Afora
o apreço incomensurável pela leitura e pelos livros, a vontade de saber e de
conhecer, a curiosidade, o gosto pelo que é mais comezinho e também pelo que se
compreende como sendo complexo, a disposição para escarafunchar papéis antigos,
o prazer pela escrita e a consciência da preservação da memória, outra lição
que aprendi com o meu mestre maior Gilberto Freyre foi a admirar e reverenciar
as pessoas de reconhecido talento, atuem elas em que segmento for.
Quando
me veio a notícia do falecimento do jornalista Geneton Moraes Neto, ocorrido no
dia 22 de agosto, a sensação que pesou sobre mim foi a da plena convicção de
que a morte outra vez levara consigo, adormecido em seus braços, um homem e um
profissional que entendia como poucos do ofício que desempenhava e fazia dele
uma referência precisa e necessária.
Enquanto
alguns perambulam pelas redações de jornais e televisões preocupados tão
somente em fechar a pauta do dia, Geneton fazia do seu labor diário uma rotina
de perscrutação dos fatos. Enquanto uns e outros preenchem páginas e páginas
com mais do mesmo, como que repetindo uma receita culinária, Geneton escrevia
buscando entrar no âmago dos acontecimentos. Enquanto outros tantos falam e/ou
escrevem sem se darem conta da importância do que estão a registrar, Geneton
primava por enriquecer o quanto podia suas abordagens porque desde a sua
elaboração mantinha o foco e o entendimento – e por que não dizer compromisso –
de que estava produzindo memória.
Quem
teve a oportunidade de ler algum dos seus textos ou de acompanhar alguma de
suas entrevistas exibidas pela televisão, pôde perceber e sentir como enorme
era nele o ímpeto, o impulso que o levava a buscar o esclarecimento todo que
fosse possível.

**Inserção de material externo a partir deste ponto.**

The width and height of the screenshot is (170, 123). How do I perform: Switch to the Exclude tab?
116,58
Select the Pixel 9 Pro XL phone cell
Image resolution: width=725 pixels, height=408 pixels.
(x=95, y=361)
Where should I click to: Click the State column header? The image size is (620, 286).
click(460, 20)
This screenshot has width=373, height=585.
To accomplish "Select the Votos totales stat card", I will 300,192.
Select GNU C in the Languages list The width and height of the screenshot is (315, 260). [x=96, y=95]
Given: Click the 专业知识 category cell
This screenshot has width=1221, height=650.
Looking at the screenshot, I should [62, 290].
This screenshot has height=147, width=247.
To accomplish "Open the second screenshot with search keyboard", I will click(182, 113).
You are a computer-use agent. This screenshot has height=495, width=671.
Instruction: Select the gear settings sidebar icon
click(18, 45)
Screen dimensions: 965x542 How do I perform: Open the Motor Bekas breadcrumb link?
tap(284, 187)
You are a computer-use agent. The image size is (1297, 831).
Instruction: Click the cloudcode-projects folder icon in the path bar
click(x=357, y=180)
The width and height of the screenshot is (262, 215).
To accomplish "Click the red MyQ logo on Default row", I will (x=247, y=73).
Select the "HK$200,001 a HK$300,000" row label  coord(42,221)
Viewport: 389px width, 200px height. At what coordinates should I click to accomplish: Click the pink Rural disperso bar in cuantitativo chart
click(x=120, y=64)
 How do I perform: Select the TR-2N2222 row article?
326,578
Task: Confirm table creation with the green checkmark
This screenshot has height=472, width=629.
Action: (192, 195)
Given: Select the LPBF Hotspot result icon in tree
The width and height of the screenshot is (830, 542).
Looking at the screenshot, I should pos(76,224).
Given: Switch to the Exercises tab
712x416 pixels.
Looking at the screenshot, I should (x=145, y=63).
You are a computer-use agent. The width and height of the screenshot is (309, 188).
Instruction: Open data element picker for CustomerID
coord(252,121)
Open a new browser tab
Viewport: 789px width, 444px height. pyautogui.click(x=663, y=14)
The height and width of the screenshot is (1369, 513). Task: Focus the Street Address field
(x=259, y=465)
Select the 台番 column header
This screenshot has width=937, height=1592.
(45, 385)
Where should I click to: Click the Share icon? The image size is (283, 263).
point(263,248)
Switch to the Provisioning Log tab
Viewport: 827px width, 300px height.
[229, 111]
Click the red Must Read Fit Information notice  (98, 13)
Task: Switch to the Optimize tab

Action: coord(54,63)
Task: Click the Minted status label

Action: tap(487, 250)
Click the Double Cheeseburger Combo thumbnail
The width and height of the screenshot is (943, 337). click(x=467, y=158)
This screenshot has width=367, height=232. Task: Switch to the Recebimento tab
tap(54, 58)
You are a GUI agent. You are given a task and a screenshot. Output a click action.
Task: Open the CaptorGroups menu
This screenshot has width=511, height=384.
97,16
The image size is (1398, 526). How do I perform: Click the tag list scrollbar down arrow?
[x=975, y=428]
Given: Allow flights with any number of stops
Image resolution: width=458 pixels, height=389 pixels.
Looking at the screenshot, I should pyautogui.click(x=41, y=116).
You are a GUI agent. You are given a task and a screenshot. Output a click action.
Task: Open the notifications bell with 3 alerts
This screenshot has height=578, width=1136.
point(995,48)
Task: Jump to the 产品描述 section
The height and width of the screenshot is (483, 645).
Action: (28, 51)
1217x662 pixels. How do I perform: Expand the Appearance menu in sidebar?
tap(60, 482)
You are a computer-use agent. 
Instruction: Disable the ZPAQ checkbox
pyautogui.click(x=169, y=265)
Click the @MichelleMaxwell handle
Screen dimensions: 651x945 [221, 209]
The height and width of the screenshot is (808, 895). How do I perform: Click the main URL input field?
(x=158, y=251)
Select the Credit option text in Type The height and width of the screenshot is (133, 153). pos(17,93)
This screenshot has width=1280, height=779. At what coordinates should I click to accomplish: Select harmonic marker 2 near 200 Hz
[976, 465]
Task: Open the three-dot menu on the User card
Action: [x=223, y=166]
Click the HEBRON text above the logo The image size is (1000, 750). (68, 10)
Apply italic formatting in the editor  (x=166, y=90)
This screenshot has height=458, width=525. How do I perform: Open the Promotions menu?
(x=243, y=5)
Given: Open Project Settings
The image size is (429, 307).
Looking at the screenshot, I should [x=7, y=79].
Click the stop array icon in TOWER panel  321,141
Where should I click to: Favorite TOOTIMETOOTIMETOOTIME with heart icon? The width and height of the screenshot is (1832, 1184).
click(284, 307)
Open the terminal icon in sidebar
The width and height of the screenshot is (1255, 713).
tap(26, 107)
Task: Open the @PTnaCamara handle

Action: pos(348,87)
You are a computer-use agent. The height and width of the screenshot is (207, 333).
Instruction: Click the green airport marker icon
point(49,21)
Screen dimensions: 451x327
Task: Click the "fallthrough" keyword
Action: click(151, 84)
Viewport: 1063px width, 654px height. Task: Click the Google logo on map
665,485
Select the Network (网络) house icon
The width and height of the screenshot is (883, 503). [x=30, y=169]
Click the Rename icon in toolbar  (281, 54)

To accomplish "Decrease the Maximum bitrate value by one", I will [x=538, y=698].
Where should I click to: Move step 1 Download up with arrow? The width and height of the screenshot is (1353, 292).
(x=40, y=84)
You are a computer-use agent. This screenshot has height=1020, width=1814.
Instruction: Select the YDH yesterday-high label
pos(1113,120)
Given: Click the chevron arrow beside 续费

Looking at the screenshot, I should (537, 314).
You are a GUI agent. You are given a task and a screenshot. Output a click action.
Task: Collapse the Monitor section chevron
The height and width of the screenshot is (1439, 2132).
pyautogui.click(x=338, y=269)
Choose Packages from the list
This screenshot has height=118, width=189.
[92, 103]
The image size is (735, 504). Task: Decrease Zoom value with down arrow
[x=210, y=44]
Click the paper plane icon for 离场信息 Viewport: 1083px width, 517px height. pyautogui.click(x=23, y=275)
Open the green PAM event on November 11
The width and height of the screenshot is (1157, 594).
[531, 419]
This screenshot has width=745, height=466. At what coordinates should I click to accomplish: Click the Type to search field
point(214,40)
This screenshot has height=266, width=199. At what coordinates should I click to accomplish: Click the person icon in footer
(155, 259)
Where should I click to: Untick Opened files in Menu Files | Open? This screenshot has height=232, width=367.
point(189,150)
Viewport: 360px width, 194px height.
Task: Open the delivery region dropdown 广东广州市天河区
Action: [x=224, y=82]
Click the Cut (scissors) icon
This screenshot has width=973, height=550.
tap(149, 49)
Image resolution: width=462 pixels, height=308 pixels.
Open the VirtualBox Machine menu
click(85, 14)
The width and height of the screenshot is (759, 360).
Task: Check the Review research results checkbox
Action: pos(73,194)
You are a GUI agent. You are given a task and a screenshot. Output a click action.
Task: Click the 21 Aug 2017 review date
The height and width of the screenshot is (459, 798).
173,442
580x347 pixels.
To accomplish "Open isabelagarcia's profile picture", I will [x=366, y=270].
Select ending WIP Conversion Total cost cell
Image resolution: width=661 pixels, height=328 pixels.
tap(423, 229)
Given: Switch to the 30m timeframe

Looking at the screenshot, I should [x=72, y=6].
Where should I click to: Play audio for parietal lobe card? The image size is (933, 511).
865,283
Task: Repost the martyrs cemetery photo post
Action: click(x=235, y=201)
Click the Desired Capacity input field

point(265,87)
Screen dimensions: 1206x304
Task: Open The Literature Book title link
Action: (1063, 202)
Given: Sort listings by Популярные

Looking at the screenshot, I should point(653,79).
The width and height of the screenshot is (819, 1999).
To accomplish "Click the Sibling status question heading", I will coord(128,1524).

Daí por que por vezes a sua gana e a sua habilidade para tentar
extrair revelações e/ou confirmações dos entrevistados pareciam que iam
descambar em agressões verbais e físicas da parte de quem estava sendo
inquirido. E isso se dava porque, tanto quanto suficientemente embasado e
seguro do conteúdo que fundamentava suas indagações, Geneton Moraes Neto
mantinha, andando sempre de mãos dadas, a audácia e a coragem de perguntar,
algo que não é tão comum de se encontrar na figura de um jornalista, porque
normalmente o que se vê é a repetição de obviedades quando não o total domínio
do entrevistado sobre o entrevistador.
Dono
de um tino e de um faro para o dissecamento de um fato bastante acentuados,
Geneton unia a essas qualidades o destemor e uma sagacidade admiráveis. Vê-lo
atuando de certa forma fazia com que eu tentasse relevar os aborrecimentos que
me acometiam quando eu me deparava – e ainda me deparo – com jornalistas
presunçosos que saem das faculdades sem sequer ter o domínio da língua
portuguesa e talvez pensando que a prática do bom jornalismo consiste em andar
por aí escrevinhando e/ou falando para públicos que estão desinteressados de
tudo.
Num
momento em que assistimos ao desenrolar de investigações policiais sobre casos
estarrecedores protagonizados por grandes figurões da nossa espezinhada e
afanada República e vemos profissionais da imprensa ser constantemente atacados
e demonizados pelos delinquentes e seus comparsas, como se os jornalistas
tivessem inventado os crimes e as inúmeras barbaridades em que eles se meteram,
a perda de um profissional do quilate de Geneton Moraes Neto é algo
extremamente triste e lamentável porque ele pertencia a uma estirpe de
jornalista que apurava com seriedade e perspicácia os fatos antes de
convertê-los em notícias.
Vou
repetir aqui o que eu disse ao meu confessor naquela noite em que no Rio de
Janeiro o aclamado jornalista pernambucano se despediu de todos nós: o Brasil
perdeu um dos seus grandes e admiráveis filhos.